Leaving aside the merits or drawbacks of the peace initiatives currently being floated, we would like to reinforce their foundation with a statement that is more strategic in its approach. Peace requires principles. Principles need to be clear and concise (consider the Balfour Declaration of 1917, which arguably ushered in the modern phase of the conflict - in only 67 words). If the two sides cannot agree to a clear, concise statement of basic and core principles, any exercise in drafting a solution on paper will miss the critical lesson of the failed Oslo Peace Accords – namely, that peace must be made by the two peoples, not by the documents their leaderships draft. The best-drafted and most broadly-publicized peace initiative in the world cannot put Palestinians and Israelis on a road to reconciliation if the Palestinian and Israeli people are not convinced and willing to bring the documents to life. Such a conviction will only materialize if the principles of peace become facts and if the reality on the ground takes a serious positive step forward.
Therefore, we, a Palestinian and Israeli, whose families, careers and futures are linked to the fact that peace must be realized and not only conceptualized, challenge our peoples and our leaders, both formal and informal ones, to sign on to the following letter that we call the Jerusalem Declaration:
Dear Secretary-General Kofi Annan,
It saddens us in conveying to you, on behalf of our two peoples, that all attempts to resolve our conflict over the last 54 years have failed. We issue the following urgent call for assistance which reflects the aspirations of our two peoples:
“The Palestinian and Israeli peoples and their respective governments demand:
1. the establishment and recognition of two sovereign states, Palestine and Israel, in historic Palestine based upon the internationally recognized 1967 borders;
2. the immediate end to the Israeli occupation;
3. the immediate deployment of an international peace-keeping force to bring security to both communities while final status negotiations are concluded.

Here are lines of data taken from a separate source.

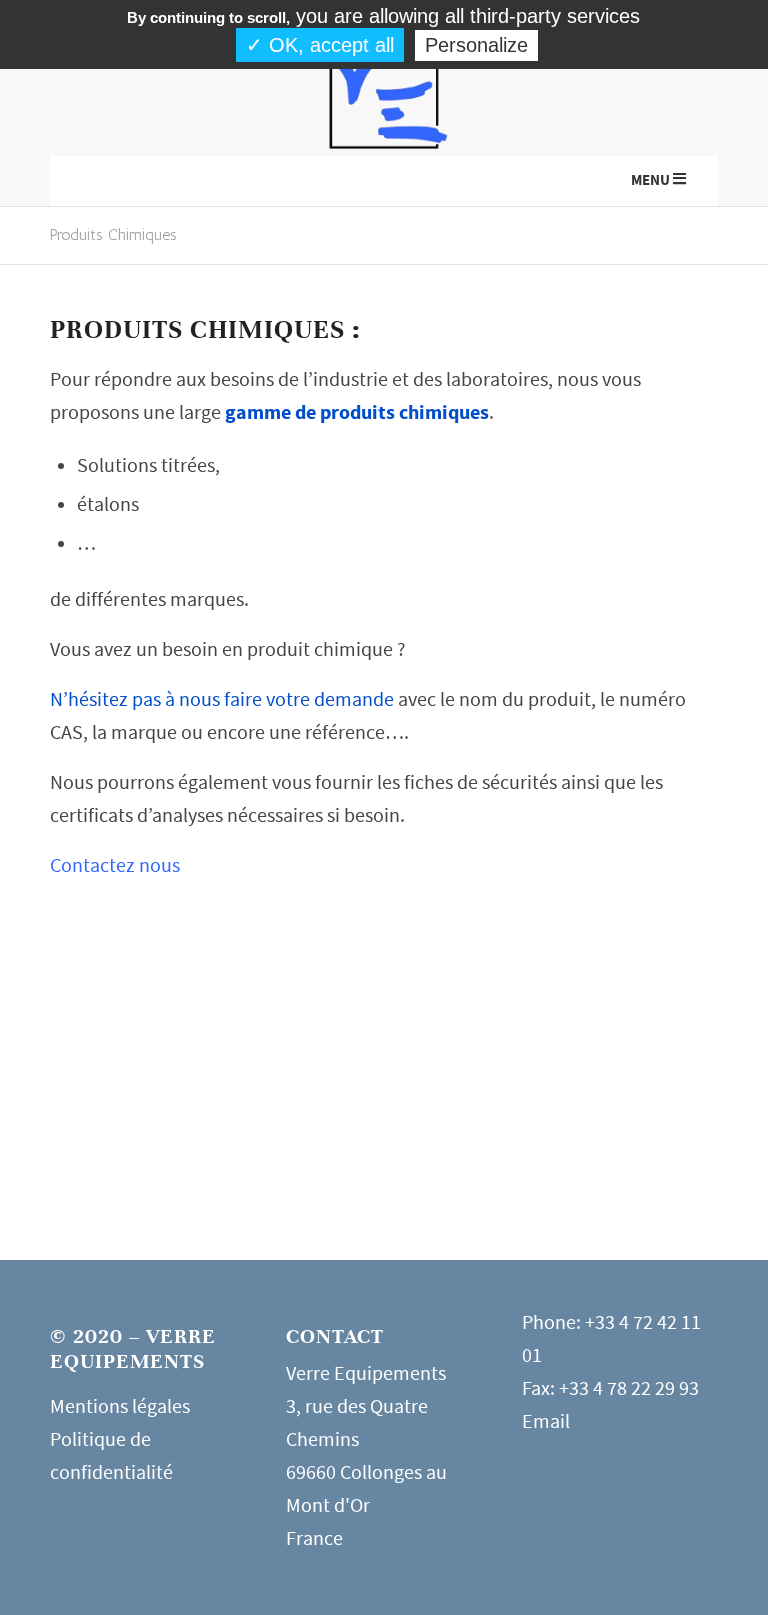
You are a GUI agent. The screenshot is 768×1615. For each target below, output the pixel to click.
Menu (650, 180)
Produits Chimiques (113, 234)
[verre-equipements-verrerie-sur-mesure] (384, 93)
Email (546, 1421)
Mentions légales (120, 1406)
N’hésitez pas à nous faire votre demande (222, 699)
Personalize (476, 45)
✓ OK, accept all (320, 45)
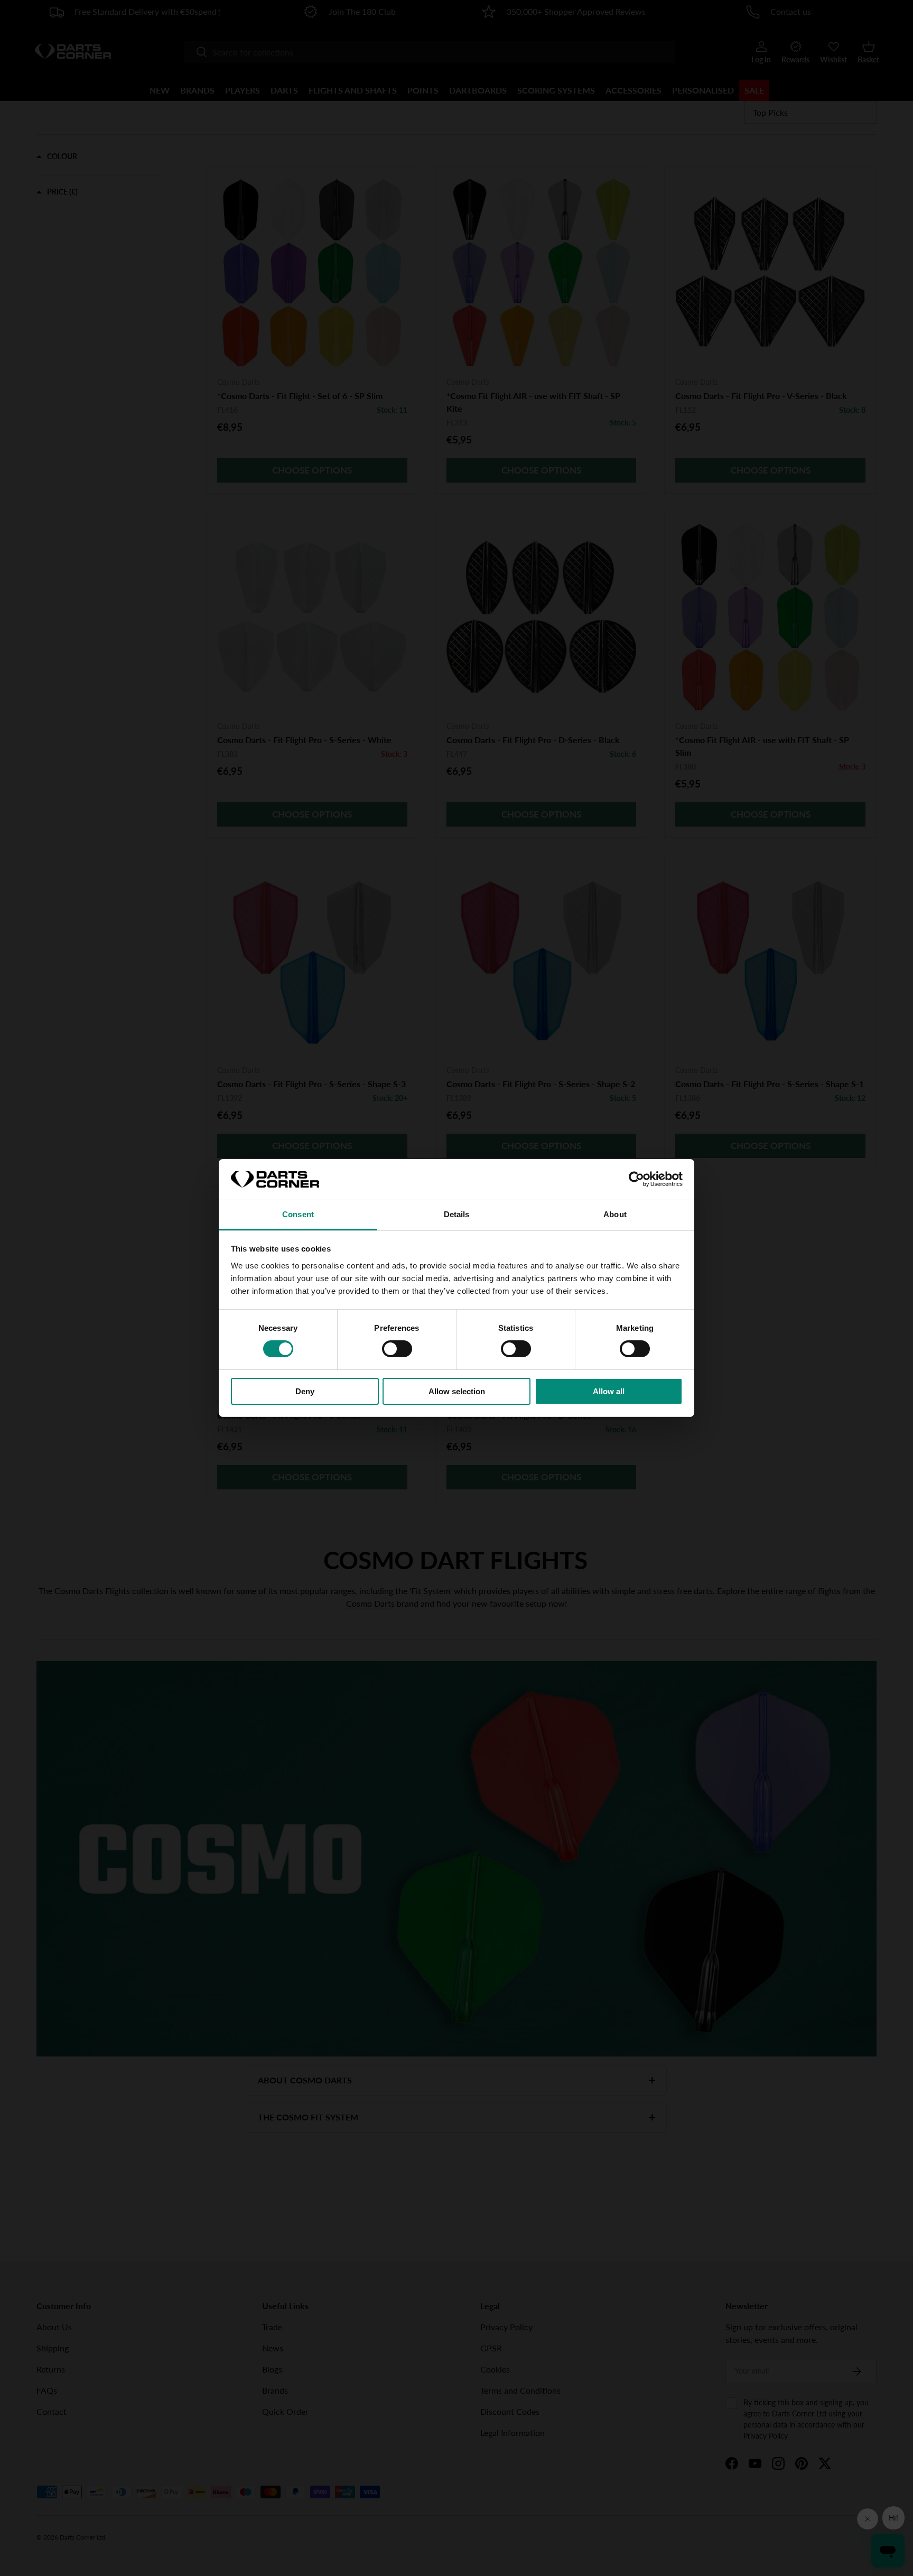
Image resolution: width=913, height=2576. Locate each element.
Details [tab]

We request the United Nations to immediately facilitate the achievement of these objectives, it being clearly understood that nothing shall be done in the process which may prejudice the legitimate rights and/or future claims of either party.”
We should be grateful if you would bring this declaration to the knowledge of the Security Council for immediate ratification and action.
Sam Bahour and Michael Dahan
If our two peoples and official representatives cannot sign on to this 98-word declaration (only 31 words more than the Balfour Declaration of 1917), then it is irrelevant to hide behind volumes of peace initiatives and accords that no one will read but the majority will oppose. The three points of the Jerusalem Declaration are the core issues at stake and their implementation should be viewed as a pre-condition to a final status agreement. The negotiations for such an agreement will take years to conclude and will not happen via a public relations or direct mail campaign. Ignoring the three Jerusalem Declaration points, any one of them, is reason to question any accord today, or one hundred years from today.
If the current situation persists, the only thing that will change while both sides draft and distribute volumes of documents will be the number of Palestinian and Israeli children who will lose their parents or will be lost to their parents.
We are not bystanders; our children’s futures are on the line. We beg the world to intervene and impose a just solution today, for our sake and for theirs.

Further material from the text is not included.